Although it isn't the point of his column today at Real Clear Politics, Michael Barone touches on one of the perennial perplexities plaguing progressives. His point is that Americans want earned success, not a handout.
Mead makes an even stronger point when he writes that "for large numbers of voters, the professional classes who staff the bureaucracies, foundations and policy institutes in and around government are themselves a special interest." One, he adds, that acts "only to protect their turf and fatten their purses."
This helps explain why majorities continue to oppose the Obama Democrats' stimulus package and Obamacare. Democratic elites thought these laws would be seen as helping ordinary people. But they aren't.
They are seen as special interest legislation that helps politically favored constituencies.
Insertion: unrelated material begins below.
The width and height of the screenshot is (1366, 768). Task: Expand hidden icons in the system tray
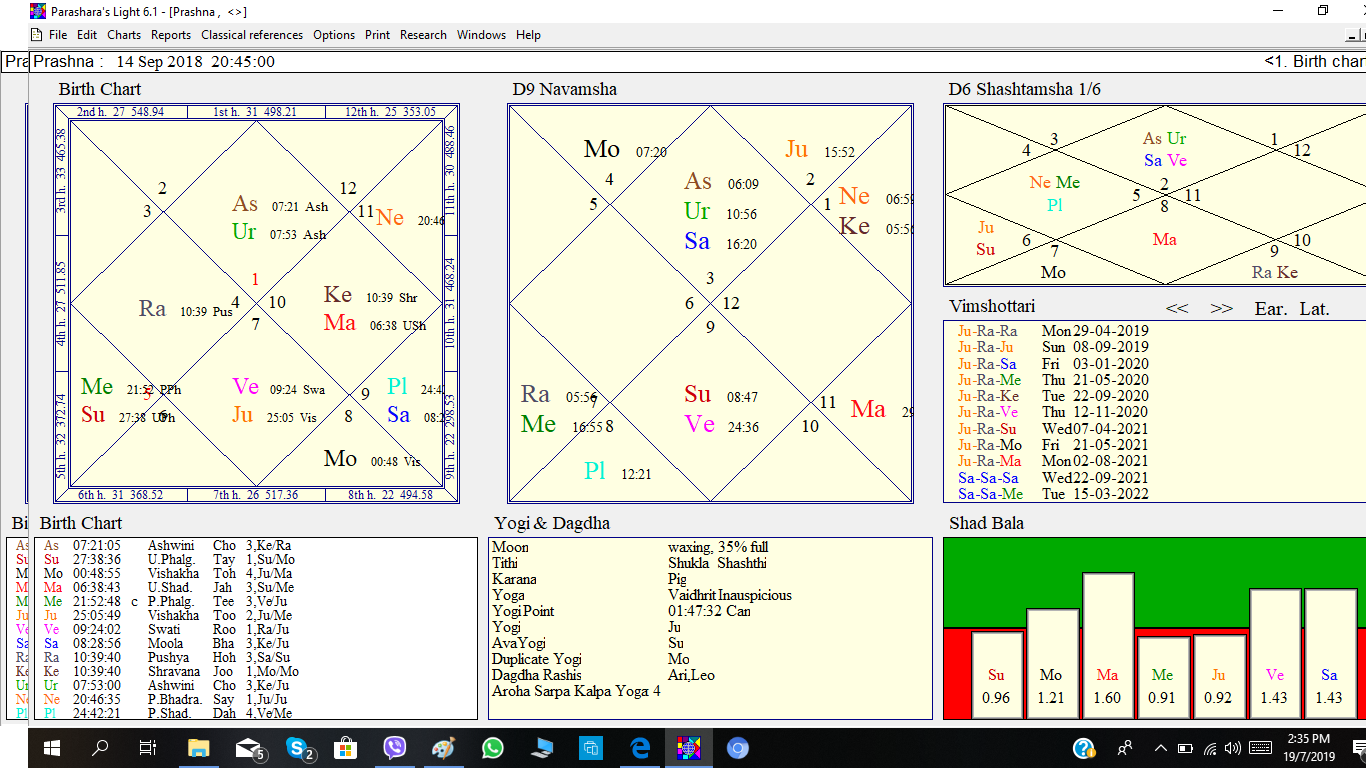click(x=1160, y=747)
Which, as my Washington Examiner colleague Timothy Carney has documented, is an accurate view.
I think the larger mistake the Obama Democrats have made is that they suppose ordinary voters want government to channel more money in their direction.
There it is. Books have been written that explore why the liberal message doesn't resonate. Think of Thomas Frank and What's the Matter With Kansas. The presumption, that ordinary voters want government to "channel more money in their direction," has liberals are asking themselves, "Why aren't they more like us?" The question is quickly dismissed, though, so obvious that it's just the stupidity of the little people.